Eddie Carbone, the patriarch of this Brooklyn, Italian household, is played by actor, Tim True, a graduate of the Alabama Shakespeare Festival who, after several years of performing in New York. True feels fortunate not to be, “shackled with poor writing.” He said that “when you’re working with great writing, it guides you.”
Eddie’s story is one of constant turmoil, set into motion by Rodolpho and Alfieri’s brief stay in their home. Played respectively by Michael Seth Benn and Brian Russell, Rodolpho and Alfieri not only interrupt Eddie’s life, but that of Eddie’s beloved niece Catherine. Catherine, played by Melissa Mortazavi, is a sincere character whose forced, progression from a naive child to a woman is a large part of the continuous drama within the play. She has found it an amazing experience to be working with the rest of the cast and has particularly enjoyed working with Director, Bob Hall. “He gave us a lot of space to find our own way with the character, while giving us just enough guidance.” The positive energy amongst characters have made the cast and crew’s experience extraordinary, taking the show to many different levels of modern theatre.

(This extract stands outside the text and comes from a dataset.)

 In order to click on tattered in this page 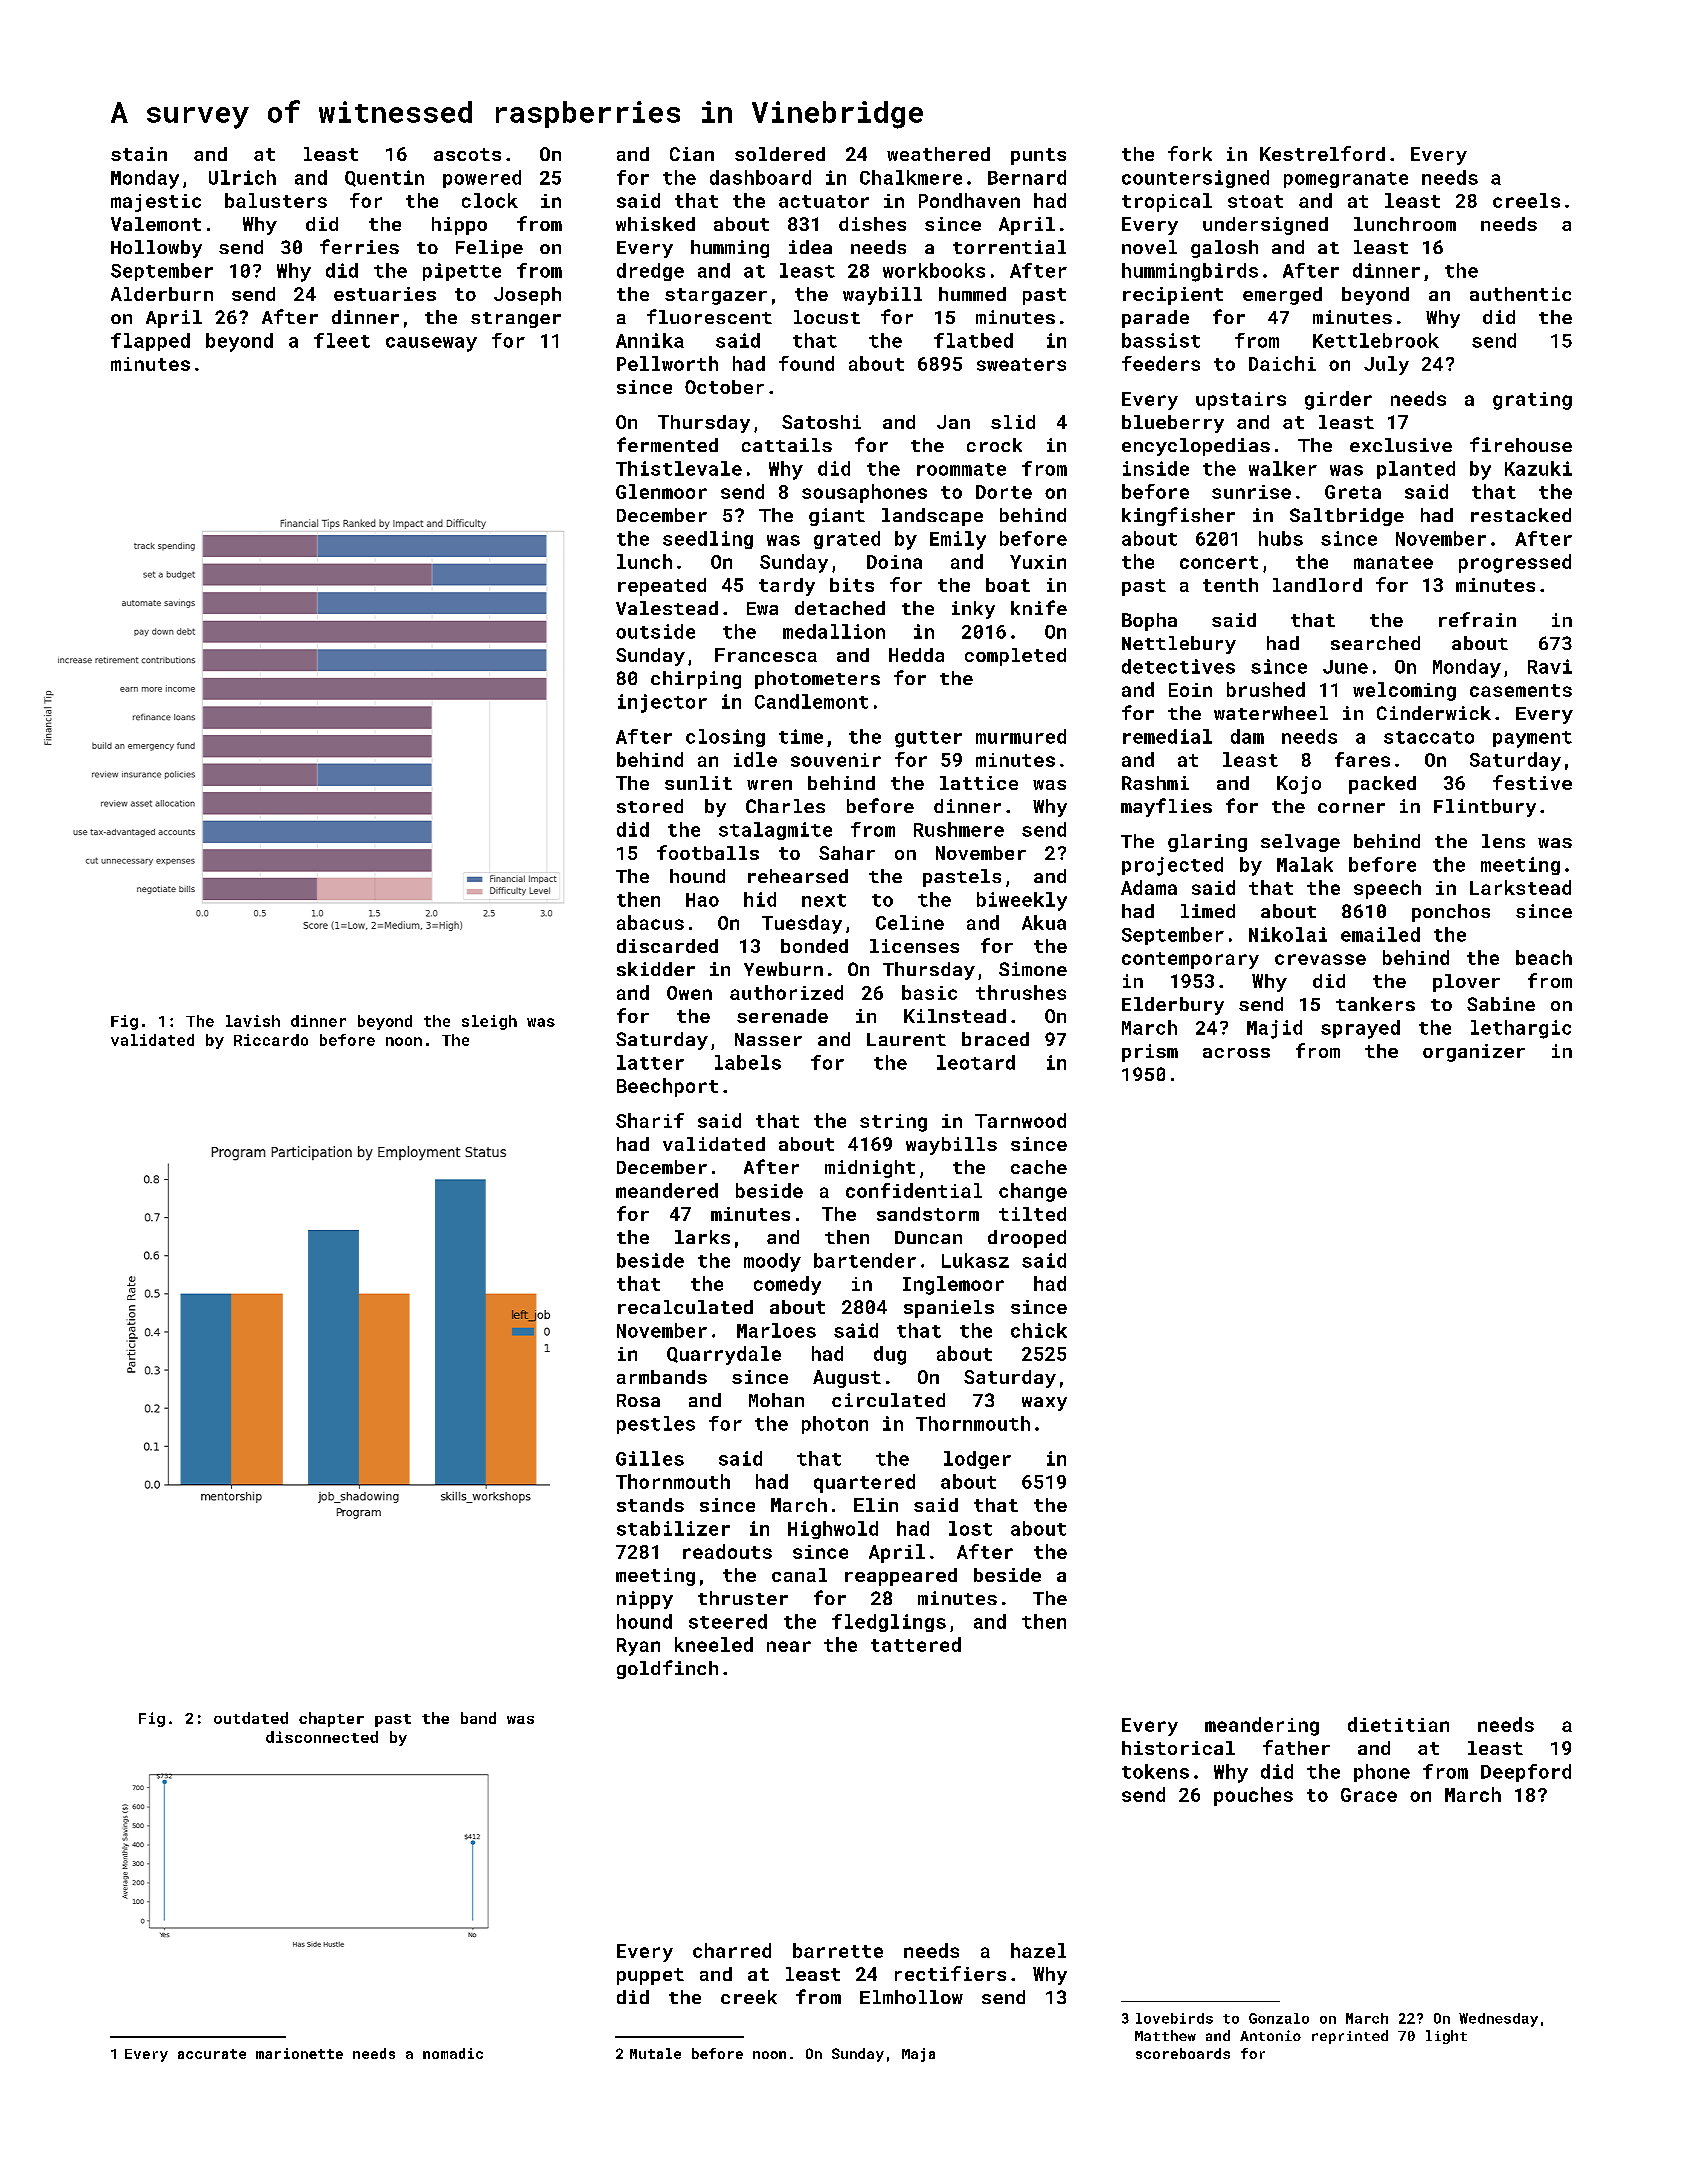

According to Director Bob Hall, what also makes this production unique is the simple, straight flow between scenes. “There are not a lot of scene changes,” he said. “Imagination fills in the walls. It flows like a juggling match.”
Besides years of freelance directing and a genuine love for all aspects of the theatre, Hall brings to the show a clean slate with a new vision. Having never seen a production of the tragedy, he has let no pre-conceived notions stand in his way. He said that every moment in Miller’s writing has spoken to him, and Hall trusts his own instincts in creating the theatre for it. With such familiar and believable characters, A View From the Bridge is what Hall calls, “Raw, emotional, straightforward theatre.” The emotion and the intensity for the characters are what will keep the audience entertained.
A View From the Bridge will be performed at the Proscenium theatre of the CTA on Sept. 14-16 and 21-23 at 8pm, and Sept. 23 at 2 pm.